- Dataset records:
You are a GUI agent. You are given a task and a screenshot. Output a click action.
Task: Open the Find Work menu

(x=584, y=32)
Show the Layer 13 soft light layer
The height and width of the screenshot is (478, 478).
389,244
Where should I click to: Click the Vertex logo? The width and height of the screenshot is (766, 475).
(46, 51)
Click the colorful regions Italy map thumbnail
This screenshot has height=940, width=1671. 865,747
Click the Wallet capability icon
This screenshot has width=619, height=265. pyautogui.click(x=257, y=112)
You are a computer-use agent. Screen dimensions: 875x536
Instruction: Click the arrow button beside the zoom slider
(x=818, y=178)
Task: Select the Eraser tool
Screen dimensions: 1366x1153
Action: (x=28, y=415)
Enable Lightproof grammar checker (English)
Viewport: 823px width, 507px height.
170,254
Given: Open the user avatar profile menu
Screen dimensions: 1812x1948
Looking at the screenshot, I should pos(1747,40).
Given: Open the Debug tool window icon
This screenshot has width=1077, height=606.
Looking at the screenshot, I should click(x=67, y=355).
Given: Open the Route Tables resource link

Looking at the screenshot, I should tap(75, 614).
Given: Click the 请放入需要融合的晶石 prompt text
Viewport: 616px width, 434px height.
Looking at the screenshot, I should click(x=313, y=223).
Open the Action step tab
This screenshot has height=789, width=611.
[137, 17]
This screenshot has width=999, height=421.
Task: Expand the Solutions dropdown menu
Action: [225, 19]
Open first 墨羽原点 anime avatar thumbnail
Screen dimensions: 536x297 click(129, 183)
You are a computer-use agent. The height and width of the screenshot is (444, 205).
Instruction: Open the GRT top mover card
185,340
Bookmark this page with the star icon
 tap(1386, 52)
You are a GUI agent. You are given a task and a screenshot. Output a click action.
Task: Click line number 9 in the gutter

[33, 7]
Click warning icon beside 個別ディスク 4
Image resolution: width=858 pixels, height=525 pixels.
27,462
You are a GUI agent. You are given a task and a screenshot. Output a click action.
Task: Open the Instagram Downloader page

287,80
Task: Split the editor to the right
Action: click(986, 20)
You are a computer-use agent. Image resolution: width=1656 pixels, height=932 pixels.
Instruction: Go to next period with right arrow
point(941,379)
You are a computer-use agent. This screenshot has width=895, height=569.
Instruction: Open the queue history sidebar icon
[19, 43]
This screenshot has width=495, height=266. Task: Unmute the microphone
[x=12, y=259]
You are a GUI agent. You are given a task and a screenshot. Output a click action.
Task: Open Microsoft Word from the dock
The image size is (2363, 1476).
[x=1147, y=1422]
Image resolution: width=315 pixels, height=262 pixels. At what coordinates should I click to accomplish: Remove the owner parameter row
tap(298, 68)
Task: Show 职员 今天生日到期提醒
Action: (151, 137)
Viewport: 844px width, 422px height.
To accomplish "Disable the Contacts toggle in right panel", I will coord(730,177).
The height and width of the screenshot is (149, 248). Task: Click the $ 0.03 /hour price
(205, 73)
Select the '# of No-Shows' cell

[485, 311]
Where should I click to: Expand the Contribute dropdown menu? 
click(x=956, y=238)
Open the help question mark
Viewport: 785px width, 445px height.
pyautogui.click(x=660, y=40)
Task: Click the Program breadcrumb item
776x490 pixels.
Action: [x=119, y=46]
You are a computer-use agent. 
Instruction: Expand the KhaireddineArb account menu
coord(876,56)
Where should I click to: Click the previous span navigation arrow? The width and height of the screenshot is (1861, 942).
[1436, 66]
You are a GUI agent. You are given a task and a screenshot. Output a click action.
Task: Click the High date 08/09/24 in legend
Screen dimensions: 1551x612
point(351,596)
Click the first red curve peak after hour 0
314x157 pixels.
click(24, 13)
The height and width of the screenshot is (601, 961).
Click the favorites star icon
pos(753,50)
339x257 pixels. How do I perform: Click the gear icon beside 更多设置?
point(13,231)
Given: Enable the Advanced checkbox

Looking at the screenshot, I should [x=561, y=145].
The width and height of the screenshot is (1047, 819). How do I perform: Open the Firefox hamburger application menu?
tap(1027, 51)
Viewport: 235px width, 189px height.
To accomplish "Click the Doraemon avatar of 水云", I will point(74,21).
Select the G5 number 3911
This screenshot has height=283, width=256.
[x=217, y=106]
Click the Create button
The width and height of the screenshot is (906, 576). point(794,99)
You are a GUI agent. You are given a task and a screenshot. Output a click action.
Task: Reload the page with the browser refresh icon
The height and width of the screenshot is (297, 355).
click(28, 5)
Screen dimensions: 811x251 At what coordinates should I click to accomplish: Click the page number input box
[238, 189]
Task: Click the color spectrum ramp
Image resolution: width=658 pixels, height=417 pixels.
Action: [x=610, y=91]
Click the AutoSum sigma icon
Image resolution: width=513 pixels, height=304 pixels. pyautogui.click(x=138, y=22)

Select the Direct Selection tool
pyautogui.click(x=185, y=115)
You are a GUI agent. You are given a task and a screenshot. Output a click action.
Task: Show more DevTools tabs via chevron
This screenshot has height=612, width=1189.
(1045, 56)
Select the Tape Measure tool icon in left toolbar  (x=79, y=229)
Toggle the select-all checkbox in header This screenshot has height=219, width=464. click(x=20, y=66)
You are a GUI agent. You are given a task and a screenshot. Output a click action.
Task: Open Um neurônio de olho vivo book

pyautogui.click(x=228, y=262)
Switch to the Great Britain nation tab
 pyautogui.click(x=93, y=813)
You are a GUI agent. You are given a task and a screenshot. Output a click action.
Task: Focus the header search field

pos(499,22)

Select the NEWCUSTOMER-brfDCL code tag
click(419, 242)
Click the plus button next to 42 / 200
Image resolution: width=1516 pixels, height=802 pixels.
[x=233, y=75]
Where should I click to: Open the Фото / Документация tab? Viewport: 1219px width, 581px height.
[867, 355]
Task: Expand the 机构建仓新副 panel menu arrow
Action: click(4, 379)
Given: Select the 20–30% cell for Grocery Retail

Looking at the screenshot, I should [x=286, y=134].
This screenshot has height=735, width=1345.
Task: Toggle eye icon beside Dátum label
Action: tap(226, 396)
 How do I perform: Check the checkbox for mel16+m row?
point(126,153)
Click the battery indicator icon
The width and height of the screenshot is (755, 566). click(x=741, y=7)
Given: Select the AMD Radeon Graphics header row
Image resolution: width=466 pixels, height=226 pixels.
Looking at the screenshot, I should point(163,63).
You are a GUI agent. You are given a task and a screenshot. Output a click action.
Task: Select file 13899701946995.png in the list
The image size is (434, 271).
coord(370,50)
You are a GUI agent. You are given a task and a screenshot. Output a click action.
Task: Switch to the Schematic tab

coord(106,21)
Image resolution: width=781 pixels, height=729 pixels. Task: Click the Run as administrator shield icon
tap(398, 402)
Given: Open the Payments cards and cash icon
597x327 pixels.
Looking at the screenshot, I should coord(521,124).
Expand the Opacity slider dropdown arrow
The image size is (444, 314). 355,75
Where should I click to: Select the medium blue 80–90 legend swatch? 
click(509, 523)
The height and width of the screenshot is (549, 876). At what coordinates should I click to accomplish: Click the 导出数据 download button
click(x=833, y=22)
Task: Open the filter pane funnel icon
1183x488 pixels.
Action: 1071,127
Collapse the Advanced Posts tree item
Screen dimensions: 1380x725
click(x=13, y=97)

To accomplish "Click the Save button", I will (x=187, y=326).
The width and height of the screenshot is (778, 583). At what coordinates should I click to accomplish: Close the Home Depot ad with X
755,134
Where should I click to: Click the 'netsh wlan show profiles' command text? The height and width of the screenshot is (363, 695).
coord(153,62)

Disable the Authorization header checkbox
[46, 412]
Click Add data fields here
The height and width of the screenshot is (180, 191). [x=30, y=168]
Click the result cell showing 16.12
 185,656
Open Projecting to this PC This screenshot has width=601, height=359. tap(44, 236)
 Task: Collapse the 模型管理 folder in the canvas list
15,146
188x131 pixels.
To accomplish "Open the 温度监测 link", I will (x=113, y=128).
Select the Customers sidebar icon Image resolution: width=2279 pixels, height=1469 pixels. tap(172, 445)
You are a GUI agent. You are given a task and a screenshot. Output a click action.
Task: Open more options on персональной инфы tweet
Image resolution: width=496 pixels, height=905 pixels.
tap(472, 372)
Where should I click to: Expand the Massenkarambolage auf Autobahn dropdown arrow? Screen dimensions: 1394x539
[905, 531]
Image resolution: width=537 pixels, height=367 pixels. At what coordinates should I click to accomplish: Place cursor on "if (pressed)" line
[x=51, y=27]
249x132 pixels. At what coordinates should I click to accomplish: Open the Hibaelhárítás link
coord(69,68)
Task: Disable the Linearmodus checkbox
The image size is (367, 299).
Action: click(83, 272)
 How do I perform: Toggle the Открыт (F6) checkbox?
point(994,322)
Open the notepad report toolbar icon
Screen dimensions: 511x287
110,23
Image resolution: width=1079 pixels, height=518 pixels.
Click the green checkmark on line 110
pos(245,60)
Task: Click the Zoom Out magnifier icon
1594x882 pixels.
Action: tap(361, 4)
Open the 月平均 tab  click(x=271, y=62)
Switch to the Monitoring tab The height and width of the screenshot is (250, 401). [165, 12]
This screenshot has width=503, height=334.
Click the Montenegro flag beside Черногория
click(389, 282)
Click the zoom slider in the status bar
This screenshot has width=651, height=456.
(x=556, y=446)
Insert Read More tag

- Brief: State how many lines of the material above contain the string "toolbar", treating case as significant. Reply with the number only.

- Full response: 2